_TEXT EXCERPT_.

========

Thirdly, a resilient sector is structured and organised effectively. The area review process that began in 2015 made great strides towards achieving that. In some cases, the reviews led to recommendations for structural change, which are being implemented. We have provided significant financial support to help colleges implement the changes through the restructuring facility. Since 2016, we have made more than £330 million available through that route to support major college restructuring, supporting significant improvements to financial sustainability in the sector. The deadline for the restructuring facility has passed. We are considering the final applications and expect the final figure to rise significantly before the programme ends in March 2019.

I am listening carefully to the Minister. Does she accept that college funding has not increased in cash terms since 2013, and that that has made the likelihood of insolvency, which the regulations address, much greater?

I am very aware of the issue of college funding. We are doing a piece of work on the FE structure to make sure that it is sustainable in future. As I have said, we have put significant amounts of money into FE to make sure that we get the structure and college mix right. We want to make sure that each college has the opportunity to make an independent offer to young learners and prove its financial sustainability. I am sure that, like other Members, the right hon. Gentleman will continue to make representations to the Chancellor ahead of the spending review in 2020.

We wanted to make sure that, once the area reviews were completed and the restructuring facility had closed, there was a new robust set of arrangements in place that recognised college autonomy, enabled FE leaders to manage their college finances and provided support for students in the event that something went wrong. In particular, we wanted to avoid a chaotic failure in the event that a college ran out of money. That was why we announced in 2016 plans to introduce an insolvency regime for the sector. The main provisions for the regime are in the Technical and Further Education Act 2017 and were debated in both Houses when it went through Parliament.

The legislation was introduced to address uncertainty on whether insolvency law applied to FE bodies. The new regime puts in place an orderly process for managing a college insolvency. It delivers a special administration regime known as education administration, which prioritises the protection of learner provision in the unlikely event that a college becomes insolvent.

The regime will give the Secretary of State the power to apply to court for an education administration order. That could happen either in response to an FE body facing insolvency proceedings or if the Secretary of State is persuaded that the FE body is insolvent and that applying to court for an education administration order is the best course of action. At the heart of education administration is the special objective to avoid or minimise disruption to the studies of existing students of the FE body as a whole while ensuring that the education administration is no longer than it needs to be, which is beneficial for both students and creditors. That is what we mean by the protection of learner provision. In contrast, when a business becomes insolvent, the purpose is to get the best deal for the creditors.

========

_MATERIAL SUPPLIED_.
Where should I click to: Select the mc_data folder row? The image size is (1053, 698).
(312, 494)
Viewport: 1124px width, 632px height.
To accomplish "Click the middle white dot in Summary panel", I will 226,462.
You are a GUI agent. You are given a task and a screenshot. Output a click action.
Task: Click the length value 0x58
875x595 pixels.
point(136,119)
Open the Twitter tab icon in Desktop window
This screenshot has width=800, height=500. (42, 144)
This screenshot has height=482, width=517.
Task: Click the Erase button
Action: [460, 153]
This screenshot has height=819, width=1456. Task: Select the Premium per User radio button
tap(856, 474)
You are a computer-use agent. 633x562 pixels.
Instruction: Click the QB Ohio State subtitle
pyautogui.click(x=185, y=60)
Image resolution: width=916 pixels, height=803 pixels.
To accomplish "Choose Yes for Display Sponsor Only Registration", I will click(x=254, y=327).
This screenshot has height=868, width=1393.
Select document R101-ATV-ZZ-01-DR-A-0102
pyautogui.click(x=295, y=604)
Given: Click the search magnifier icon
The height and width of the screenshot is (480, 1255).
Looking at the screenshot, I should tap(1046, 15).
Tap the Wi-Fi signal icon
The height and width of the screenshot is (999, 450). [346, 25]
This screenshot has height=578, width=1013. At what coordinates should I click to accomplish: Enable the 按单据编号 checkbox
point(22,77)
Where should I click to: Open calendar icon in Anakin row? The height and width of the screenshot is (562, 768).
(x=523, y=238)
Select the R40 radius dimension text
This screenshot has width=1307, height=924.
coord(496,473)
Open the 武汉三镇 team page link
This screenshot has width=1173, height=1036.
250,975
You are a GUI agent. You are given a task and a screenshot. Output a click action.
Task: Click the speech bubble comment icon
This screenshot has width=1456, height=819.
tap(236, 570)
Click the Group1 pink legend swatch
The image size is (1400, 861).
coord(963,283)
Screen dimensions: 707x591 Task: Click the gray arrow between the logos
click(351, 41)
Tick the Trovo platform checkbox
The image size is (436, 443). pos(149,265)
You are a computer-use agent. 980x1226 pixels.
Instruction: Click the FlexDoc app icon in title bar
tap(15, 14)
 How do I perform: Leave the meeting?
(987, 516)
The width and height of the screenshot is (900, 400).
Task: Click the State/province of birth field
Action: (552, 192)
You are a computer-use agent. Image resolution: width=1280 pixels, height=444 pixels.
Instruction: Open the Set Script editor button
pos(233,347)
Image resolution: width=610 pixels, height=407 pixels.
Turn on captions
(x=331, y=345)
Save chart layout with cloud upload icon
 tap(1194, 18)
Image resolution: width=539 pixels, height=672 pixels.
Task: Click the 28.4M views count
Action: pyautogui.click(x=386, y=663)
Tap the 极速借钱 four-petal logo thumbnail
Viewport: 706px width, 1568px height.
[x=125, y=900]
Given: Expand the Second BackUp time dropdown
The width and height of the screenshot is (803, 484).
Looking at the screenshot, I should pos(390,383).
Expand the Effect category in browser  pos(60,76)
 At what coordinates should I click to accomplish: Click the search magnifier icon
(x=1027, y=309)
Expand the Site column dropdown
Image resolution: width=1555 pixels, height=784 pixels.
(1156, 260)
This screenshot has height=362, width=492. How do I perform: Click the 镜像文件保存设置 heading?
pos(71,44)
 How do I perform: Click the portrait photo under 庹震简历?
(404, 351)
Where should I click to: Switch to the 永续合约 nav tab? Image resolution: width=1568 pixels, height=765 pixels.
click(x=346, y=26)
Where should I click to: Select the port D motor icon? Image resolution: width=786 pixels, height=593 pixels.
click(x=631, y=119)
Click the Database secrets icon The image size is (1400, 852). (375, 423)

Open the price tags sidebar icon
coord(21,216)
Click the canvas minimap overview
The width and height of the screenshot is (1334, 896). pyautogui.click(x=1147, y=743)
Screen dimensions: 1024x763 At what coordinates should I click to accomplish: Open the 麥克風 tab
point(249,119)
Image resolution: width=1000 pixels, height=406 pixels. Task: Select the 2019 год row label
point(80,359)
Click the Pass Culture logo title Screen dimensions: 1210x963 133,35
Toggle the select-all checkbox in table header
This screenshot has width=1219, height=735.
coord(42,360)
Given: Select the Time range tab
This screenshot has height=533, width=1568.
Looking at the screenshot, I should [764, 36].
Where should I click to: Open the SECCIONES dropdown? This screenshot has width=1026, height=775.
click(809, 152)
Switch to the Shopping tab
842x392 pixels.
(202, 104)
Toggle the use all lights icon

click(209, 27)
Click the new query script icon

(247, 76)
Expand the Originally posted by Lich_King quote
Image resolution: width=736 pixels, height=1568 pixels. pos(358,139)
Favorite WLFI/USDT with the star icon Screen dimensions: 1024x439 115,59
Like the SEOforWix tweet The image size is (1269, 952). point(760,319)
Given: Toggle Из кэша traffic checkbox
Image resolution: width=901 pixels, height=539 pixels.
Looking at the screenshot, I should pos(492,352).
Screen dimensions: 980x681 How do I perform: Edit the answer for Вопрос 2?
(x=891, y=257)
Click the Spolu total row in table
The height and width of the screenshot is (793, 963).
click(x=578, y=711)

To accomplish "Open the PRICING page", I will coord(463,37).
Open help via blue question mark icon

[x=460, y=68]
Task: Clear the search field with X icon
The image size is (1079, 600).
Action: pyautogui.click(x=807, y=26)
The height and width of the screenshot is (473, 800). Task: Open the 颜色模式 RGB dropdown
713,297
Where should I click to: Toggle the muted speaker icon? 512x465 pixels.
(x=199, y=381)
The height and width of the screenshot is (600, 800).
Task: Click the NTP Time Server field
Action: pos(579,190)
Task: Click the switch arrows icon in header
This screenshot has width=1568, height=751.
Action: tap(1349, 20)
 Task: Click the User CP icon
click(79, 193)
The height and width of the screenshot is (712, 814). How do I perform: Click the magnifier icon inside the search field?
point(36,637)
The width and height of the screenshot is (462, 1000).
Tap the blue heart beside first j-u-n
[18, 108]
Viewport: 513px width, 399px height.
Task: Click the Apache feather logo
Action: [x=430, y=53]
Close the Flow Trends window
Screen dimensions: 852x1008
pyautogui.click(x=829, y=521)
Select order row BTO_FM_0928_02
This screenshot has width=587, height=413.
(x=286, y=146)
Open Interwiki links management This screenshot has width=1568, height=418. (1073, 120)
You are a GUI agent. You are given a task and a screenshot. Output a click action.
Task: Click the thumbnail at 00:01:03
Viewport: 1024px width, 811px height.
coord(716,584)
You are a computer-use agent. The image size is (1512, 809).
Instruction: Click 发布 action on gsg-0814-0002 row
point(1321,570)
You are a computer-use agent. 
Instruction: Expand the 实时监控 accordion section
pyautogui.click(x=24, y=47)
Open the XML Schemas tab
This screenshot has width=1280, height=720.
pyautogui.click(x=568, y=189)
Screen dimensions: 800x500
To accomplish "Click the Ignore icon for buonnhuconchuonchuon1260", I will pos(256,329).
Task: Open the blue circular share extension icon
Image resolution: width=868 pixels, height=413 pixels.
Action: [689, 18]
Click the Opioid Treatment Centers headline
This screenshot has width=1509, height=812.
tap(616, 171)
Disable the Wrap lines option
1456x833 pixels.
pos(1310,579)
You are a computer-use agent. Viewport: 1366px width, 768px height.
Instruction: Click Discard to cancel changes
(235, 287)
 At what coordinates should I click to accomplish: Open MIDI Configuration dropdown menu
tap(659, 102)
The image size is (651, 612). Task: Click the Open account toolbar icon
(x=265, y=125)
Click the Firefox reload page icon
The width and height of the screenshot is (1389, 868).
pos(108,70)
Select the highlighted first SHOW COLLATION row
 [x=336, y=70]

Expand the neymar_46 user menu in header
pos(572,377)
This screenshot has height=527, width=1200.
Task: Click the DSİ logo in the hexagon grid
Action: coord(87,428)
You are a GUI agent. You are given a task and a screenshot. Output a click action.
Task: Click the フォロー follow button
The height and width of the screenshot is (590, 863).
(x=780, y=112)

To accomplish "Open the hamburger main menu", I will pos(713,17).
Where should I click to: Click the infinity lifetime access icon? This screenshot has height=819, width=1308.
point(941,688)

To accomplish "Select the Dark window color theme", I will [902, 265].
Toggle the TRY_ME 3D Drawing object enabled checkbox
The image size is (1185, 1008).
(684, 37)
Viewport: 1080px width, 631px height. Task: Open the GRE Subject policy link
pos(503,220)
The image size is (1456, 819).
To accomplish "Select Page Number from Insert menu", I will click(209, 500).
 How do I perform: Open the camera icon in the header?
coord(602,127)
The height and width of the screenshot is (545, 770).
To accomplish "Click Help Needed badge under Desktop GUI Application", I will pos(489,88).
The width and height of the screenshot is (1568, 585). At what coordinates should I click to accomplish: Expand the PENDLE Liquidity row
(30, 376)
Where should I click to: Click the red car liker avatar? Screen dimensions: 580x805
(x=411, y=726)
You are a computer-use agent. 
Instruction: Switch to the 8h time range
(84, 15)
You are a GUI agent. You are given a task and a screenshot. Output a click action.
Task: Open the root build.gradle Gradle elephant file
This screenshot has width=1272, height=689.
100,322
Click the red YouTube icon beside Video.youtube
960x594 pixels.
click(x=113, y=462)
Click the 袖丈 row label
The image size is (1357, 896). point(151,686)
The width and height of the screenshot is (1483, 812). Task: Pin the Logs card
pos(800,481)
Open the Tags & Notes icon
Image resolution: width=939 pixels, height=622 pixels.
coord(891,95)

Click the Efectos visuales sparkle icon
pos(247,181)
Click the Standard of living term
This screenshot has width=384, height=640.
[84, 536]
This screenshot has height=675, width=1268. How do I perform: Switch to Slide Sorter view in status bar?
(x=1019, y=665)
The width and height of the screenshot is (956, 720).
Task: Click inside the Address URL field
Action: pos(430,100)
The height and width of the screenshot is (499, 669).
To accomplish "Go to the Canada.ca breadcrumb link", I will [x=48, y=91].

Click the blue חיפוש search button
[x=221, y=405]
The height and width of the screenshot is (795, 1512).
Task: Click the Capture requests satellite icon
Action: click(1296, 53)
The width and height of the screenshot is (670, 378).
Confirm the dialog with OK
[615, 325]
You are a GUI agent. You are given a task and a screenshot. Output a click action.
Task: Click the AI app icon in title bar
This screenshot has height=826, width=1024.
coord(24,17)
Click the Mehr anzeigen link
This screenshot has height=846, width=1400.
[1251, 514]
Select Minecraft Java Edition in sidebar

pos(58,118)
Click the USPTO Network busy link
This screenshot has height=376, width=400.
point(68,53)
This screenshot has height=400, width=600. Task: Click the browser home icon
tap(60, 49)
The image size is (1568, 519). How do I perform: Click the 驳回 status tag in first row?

========

_THE TASKS_.
A - Print the passage of the college insolvency text from "The legislation was" to "college becomes insolvent." without any changes.
B - Output the records from the line with "Given: Select the Time range tab" to the line with "Like the SEOforWix", unchanged.
The records bear no relation to the text.

_OUTPUTS BY TASK_.
A -
The legislation was introduced to address uncertainty on whether insolvency law applied to FE bodies. The new regime puts in place an orderly process for managing a college insolvency. It delivers a special administration regime known as education administration, which prioritises the protection of learner provision in the unlikely event that a college becomes insolvent.

B -
Given: Select the Time range tab
This screenshot has height=533, width=1568.
Looking at the screenshot, I should [764, 36].
Where should I click to: Open the SECCIONES dropdown? This screenshot has width=1026, height=775.
click(809, 152)
Switch to the Shopping tab
842x392 pixels.
(202, 104)
Toggle the use all lights icon

click(209, 27)
Click the new query script icon

(247, 76)
Expand the Originally posted by Lich_King quote
Image resolution: width=736 pixels, height=1568 pixels. pos(358,139)
Favorite WLFI/USDT with the star icon Screen dimensions: 1024x439 115,59
Like the SEOforWix tweet The image size is (1269, 952). point(760,319)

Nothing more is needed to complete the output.